Fragmento proporcionado:
Los informes de ambas son contundentes y coinciden en que en Nicaragua el Gobierno está violando gravemente los derechos humanos, haciendo “un uso desproporcionado de la fuerza por parte la policía, que a veces se tradujo en ejecuciones extrajudiciales; desapariciones forzadas; obstrucción del acceso a la atención médica; detenciones arbitrarias o ilegales con carácter generalizado; frecuentes malos tratos y casos de torturas y violencia sexual en los centros de detención; violaciones a las libertades de reunión pacífica y expresión, así como la criminalización de los líderes sociales, personas defensoras de los derechos humanos, periodistas y manifestantes considerados críticos con el Gobierno”.

Tareas del ejercicio:
**a.** Según el fragmento sobre los derechos humanos en Nicaragua, ¿en qué coinciden los informes?
**b.** Sigue el fragmento sobre los derechos humanos en Nicaragua a partir de donde termina.

Material mostrado:
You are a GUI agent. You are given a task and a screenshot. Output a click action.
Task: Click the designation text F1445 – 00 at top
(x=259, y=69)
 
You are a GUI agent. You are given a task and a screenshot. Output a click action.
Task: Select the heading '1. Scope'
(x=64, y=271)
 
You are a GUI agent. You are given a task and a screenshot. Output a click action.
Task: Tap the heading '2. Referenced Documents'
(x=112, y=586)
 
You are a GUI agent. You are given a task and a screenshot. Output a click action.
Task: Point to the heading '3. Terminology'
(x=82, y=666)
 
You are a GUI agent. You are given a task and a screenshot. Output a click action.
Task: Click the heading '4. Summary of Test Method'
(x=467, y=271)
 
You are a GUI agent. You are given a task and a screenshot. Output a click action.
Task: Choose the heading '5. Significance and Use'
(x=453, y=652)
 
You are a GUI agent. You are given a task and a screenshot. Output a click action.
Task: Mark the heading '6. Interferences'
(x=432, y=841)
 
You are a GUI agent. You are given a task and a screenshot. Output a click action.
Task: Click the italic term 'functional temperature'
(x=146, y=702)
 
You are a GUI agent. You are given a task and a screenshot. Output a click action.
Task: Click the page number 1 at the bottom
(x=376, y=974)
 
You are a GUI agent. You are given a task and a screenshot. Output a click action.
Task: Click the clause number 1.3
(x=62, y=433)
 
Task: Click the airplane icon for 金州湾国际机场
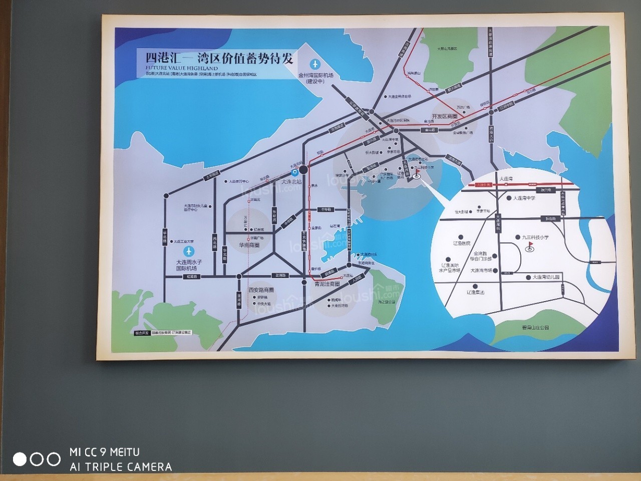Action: coord(315,64)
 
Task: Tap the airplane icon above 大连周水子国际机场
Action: coord(189,251)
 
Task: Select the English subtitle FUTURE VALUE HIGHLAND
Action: coord(182,68)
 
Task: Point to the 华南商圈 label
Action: coord(249,246)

Respuestas por número:
**a.** En que en Nicaragua el Gobierno está violando gravemente los derechos humanos.

**b.**
Aunque algunos políticos, especialmente de izquierda, acusan a Estados Unidos de estar detrás de lo que consideran un compló para derrocar a Daniel Ortega, la verdad es otra. Así lo afirma un grupo de cristianos que en los años ochenta estuvieron profundamente comprometidos con la revolución sandinista: lo que está pasando en Nicaragua, dicen, “no es ninguna conspiración planificada, financiada y dirigida desde el Norte. Lo que vive Nicaragua es una insurrección de la conciencia, de un pueblo harto de más de 10 años de abusos, arbitrariedades, corrupción e impunidad”. Y contra ese pueblo “el régimen gobernante ha respondido con los más puros métodos del terrorismo de Estado”.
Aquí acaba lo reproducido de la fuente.